Sin embargo, la situación internacional y nacional no apoya al desempeño económico. En primera instancia los precios de los hidrocarburos y los alimentos siguen elevados y a nivel nacional el consumo se va restringiendo en algunos sectores económicos y en otros se van sustituyendo productos por unos de menor calidad, signos de que la economía no se encuentra en su mejor momento.
En su toma de protesta el nieto del ex secretario de hacienda, en los sexenio de López Mateos y Díaz Ordaz, reconoció que la recaudación tributaria podría verse impactada en caso de que la inflación siga sus paso ascendente, pero mientras tanto, puntualizó que el Impuesto Empresarial a Tasa Única aporta más recursos que el Impuesto al Activo, ya que el año pasado por Impac se recaudaron 15 mil millones y en lo que va del año el IETU a aportado a las arcas nacionales unos 26 mil millones de pesos.
La recaudación sin lugar a dudas tendrá que crecer si el gobierno calderonista quiere cumplir con su meta de gasto social, en el que la reforma fiscal es la piedra angular al aportar gran parte de los recursos que se necesitan para tratar de disminuir los rezagos sociales.
La tarea del nuevo titular del SAT, Alfredo Gutiérrez Ortiz Mena, se encuentra presionada por los compromisos políticos y por los tiempos económicos. En caso de que no se cumplan los compromisos para “los que menos tienen” el PAN seguirá perdiendo credibilidad ante el electorado por su incapacidad operativa para satisfacer las demandas sociales que este mismo partido plantea en caso de llegar al poder.
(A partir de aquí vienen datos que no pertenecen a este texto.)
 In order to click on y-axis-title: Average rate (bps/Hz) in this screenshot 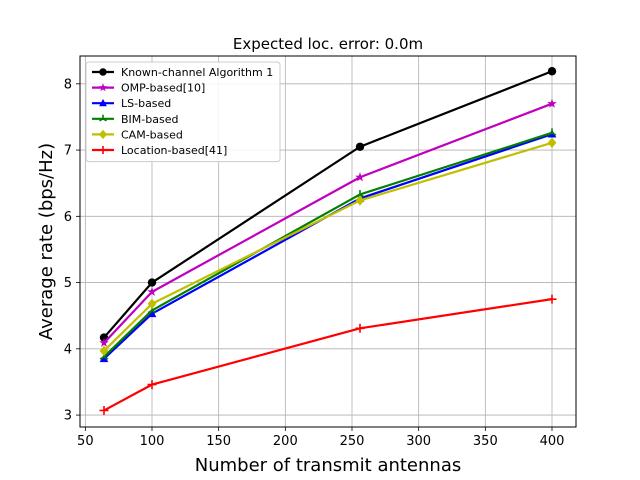, I will do `click(46, 242)`. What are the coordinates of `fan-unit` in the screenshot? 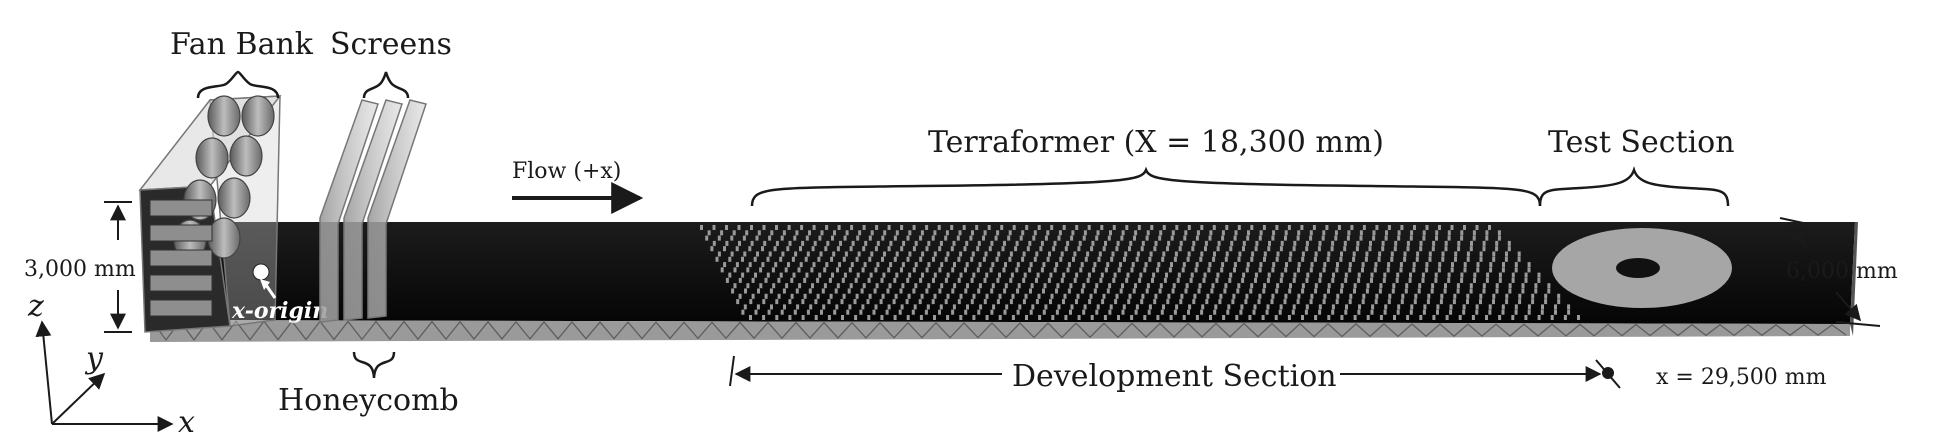 It's located at (258, 116).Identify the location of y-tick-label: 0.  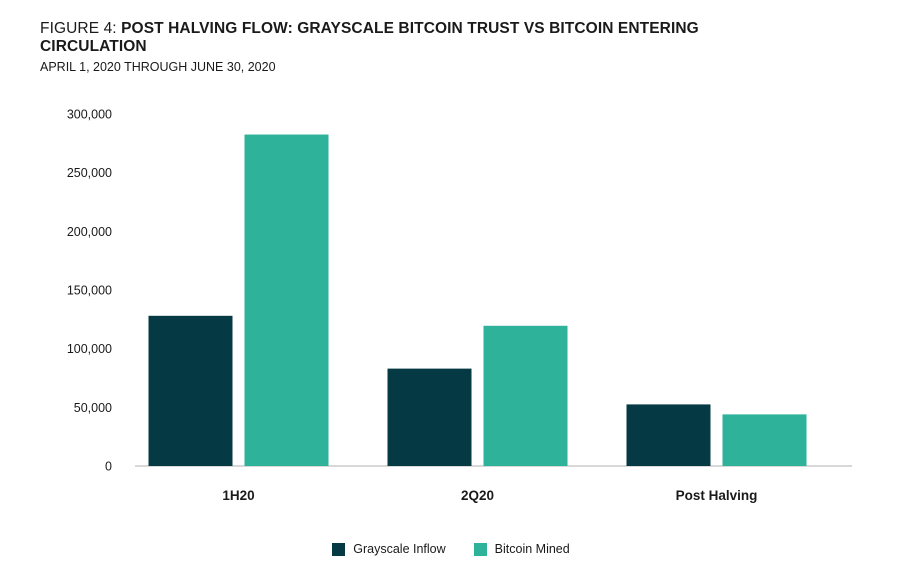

A esto hay que agregar que la desaceleración económica internacional y nacional presionan al contribuyente para el pago de sus impuestos, pues no quieren hacerlo por considerar que es injusto el nuevo gravamen del IETU, además de que las finanzas de las mismas empresas no se encuentran en el mejor momento. Ante esta situación habrá que ver si no le pasa lo mismo que al anterior jefe del SAT: ¿salir por cuestiones políticas o por ineficiencia?